Maarten Vanden Eynde

Half Life (2019), Meessen De Clercq, Brussels, Belgium, 2019 (photo: Philippe De Gobert)

Half Life (2019), Meessen De Clercq, Brussels, Belgium, 2019 (photo: Philippe De Gobert)

'Half-Life' consists of a series of copies, in ever-decreasing size, of the storage containers used for nuclear waste in Belgium. They are made of Boom clay – named after Boom, a town in Flanders – that comes from clay strata between two and four hundred metres deep. Belgium is currently carrying out tests to determine the clay’s potential as a host formation for the geological disposal of radioactive waste.

The clay from which the containers are made is also used here for the full-size copy. The next one in the series is exactly half the size, referencing the decrease in radioactivity, visualised by the diminishing size of the containers. After nine steps, or nine lives, the original 1335-millimetre-high container has shrunk to 5.21 millimetres, after which it becomes practically invisible to the human eye. Each step is presented on a separate but identical pedestal, reinforcing the shrinking curve of the installation. 'Half-Life' simultaneously visualises the process that takes place underground and the material that protects (us from) it.

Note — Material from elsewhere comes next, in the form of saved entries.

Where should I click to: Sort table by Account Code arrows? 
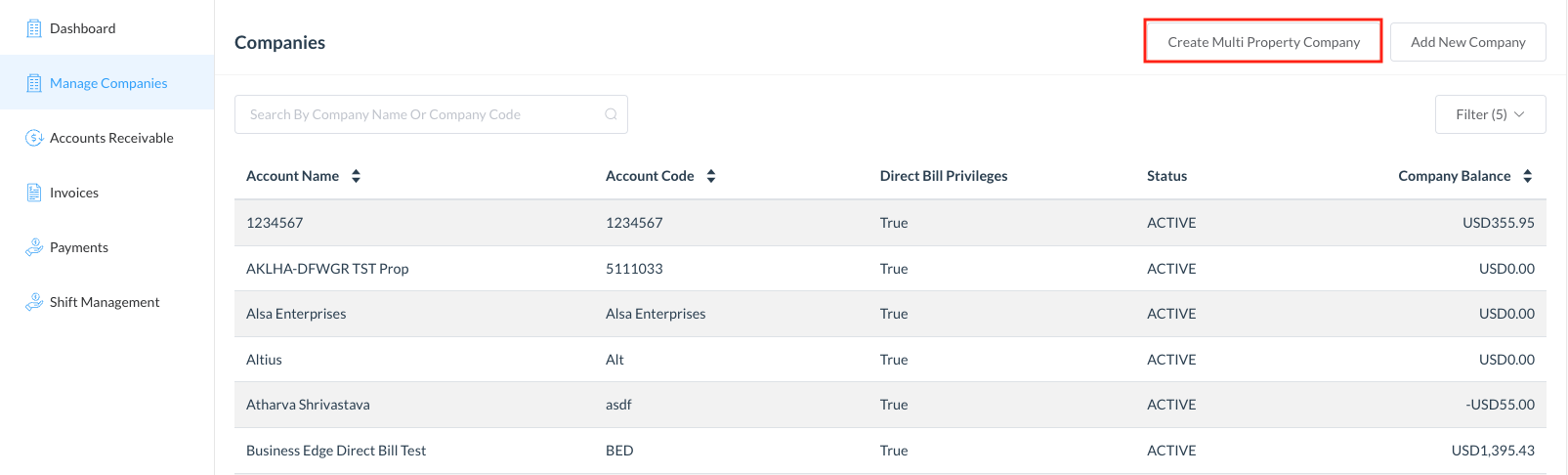pyautogui.click(x=711, y=176)
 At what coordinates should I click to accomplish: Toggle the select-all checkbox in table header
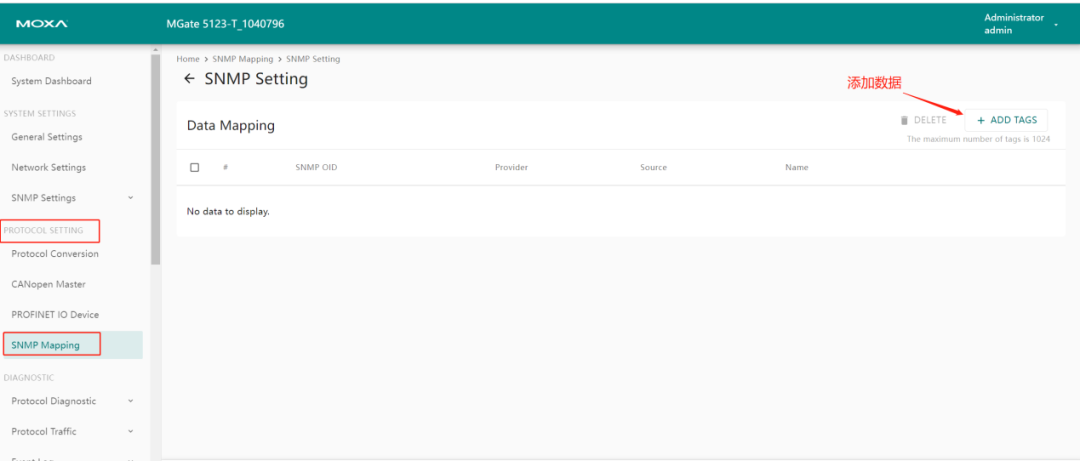(x=195, y=167)
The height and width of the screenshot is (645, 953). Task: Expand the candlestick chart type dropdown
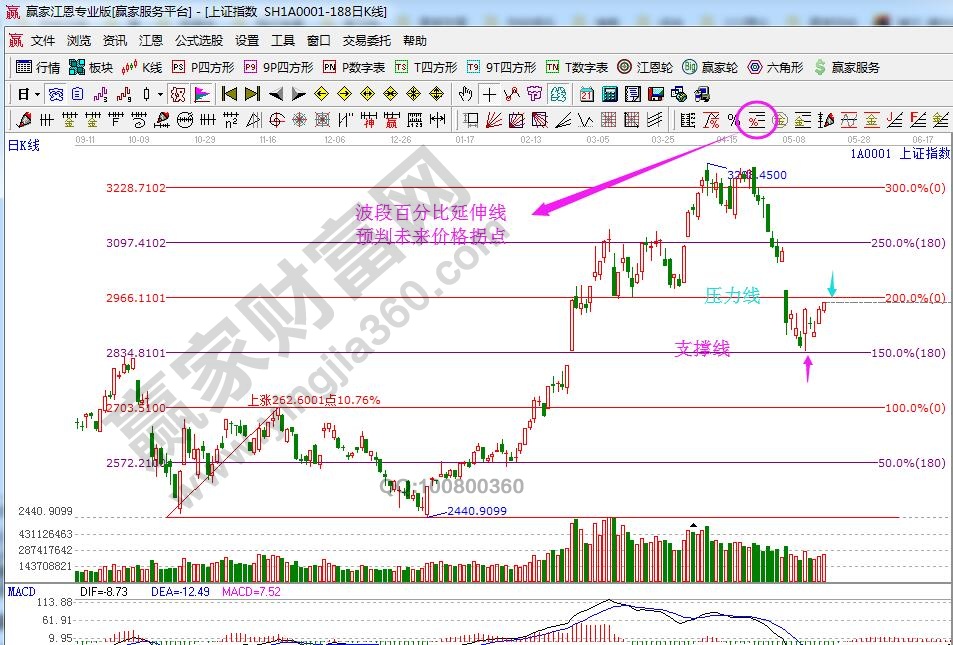[161, 94]
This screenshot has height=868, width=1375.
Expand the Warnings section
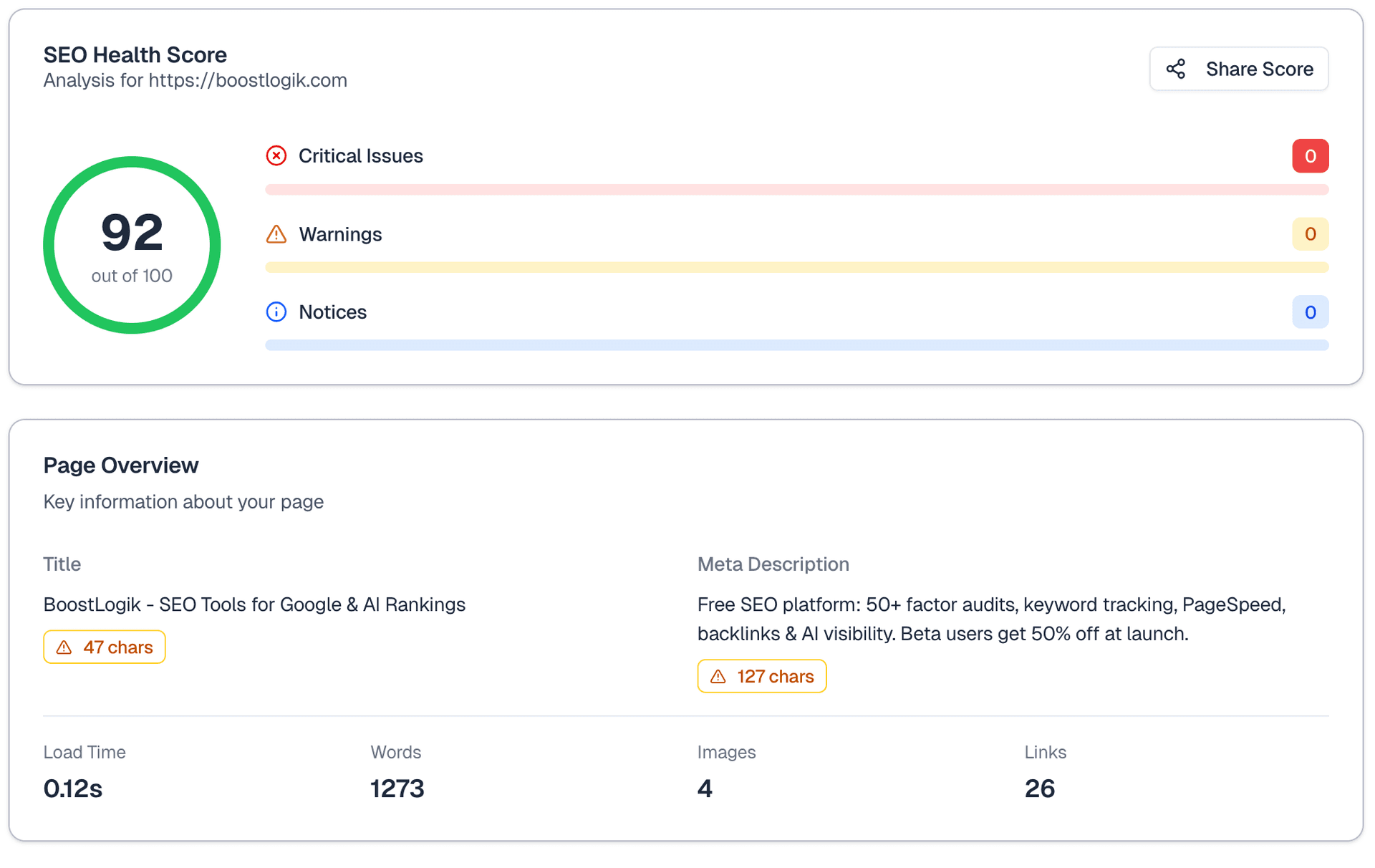coord(340,233)
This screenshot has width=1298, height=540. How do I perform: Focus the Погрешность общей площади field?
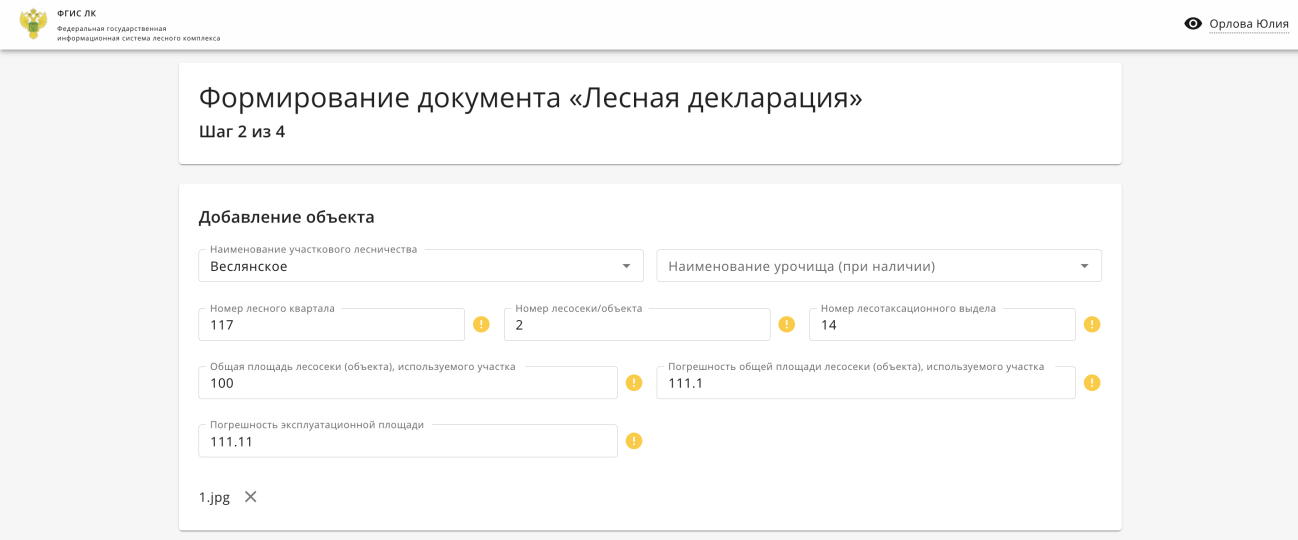pos(866,382)
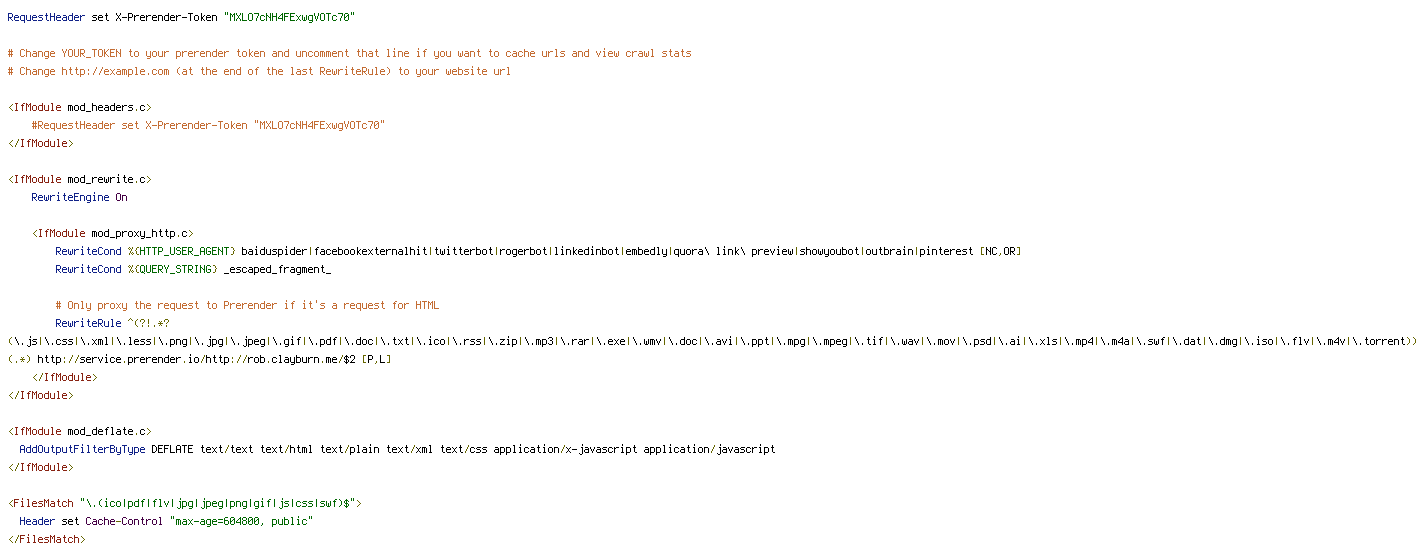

In an uncertain future, in which every known language might have disappeared, a visualisation like this could help to transmit vital information about what lies beneath the ground. The work fuses natural materials (the Boom clay and natural uranium), with human intervention (uranium processing and the manufacture of standardised capsules for the storage of nuclear waste). Form and content become one.